__WHAT THE EXERCISE ASKS__
Find and copy each line of the records where the string "Click" shows up.

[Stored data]
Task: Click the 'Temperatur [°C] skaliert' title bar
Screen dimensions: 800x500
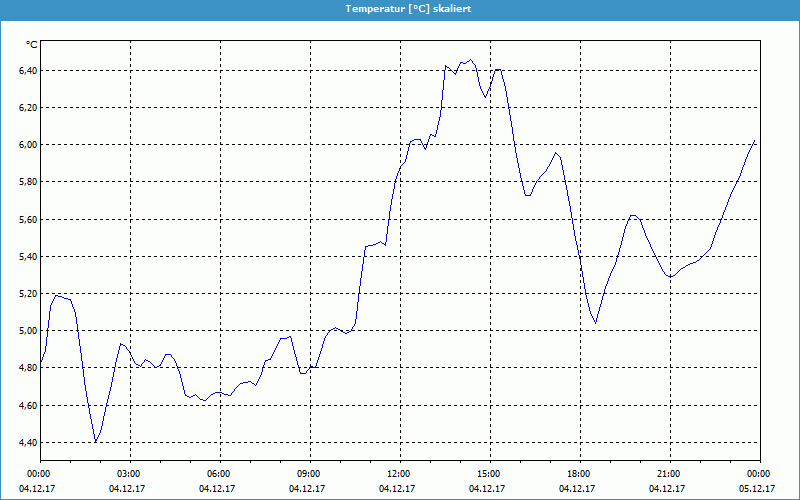Action: (x=400, y=8)
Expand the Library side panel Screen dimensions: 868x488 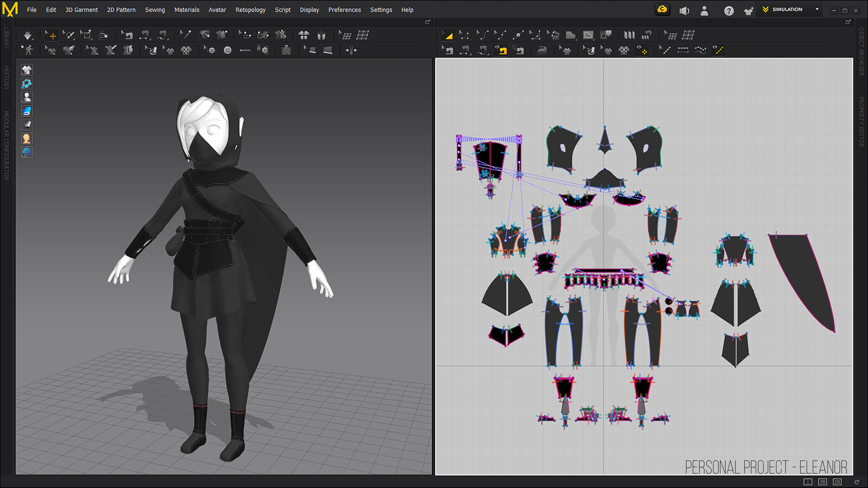[x=7, y=38]
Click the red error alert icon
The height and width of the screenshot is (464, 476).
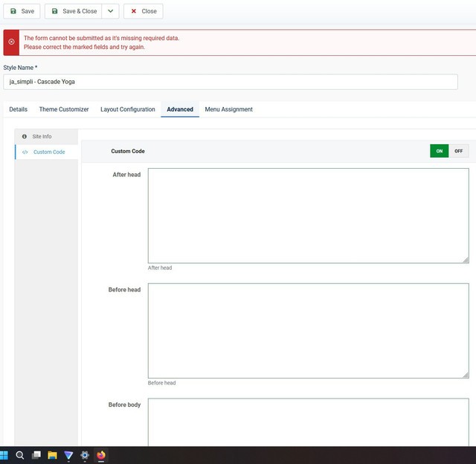(x=11, y=42)
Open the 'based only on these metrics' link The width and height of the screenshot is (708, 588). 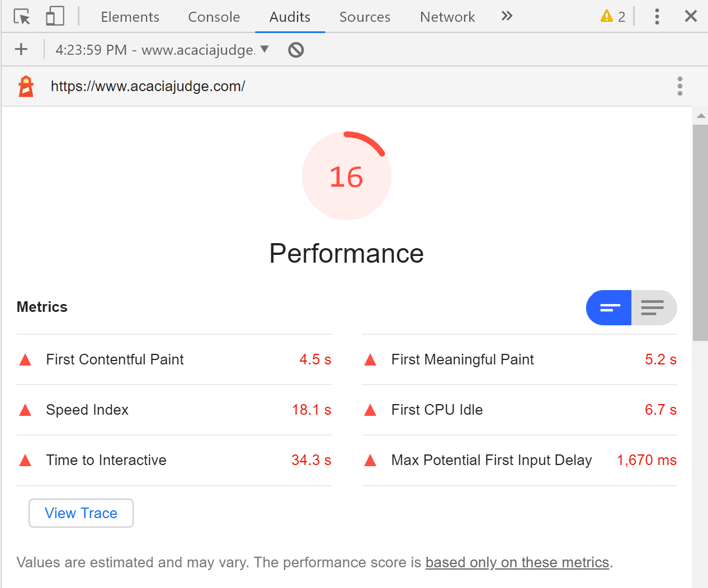[517, 562]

__REPLY__
Task: Click the 'Temperatur [°C] skaliert' title bar
Click the red error alert icon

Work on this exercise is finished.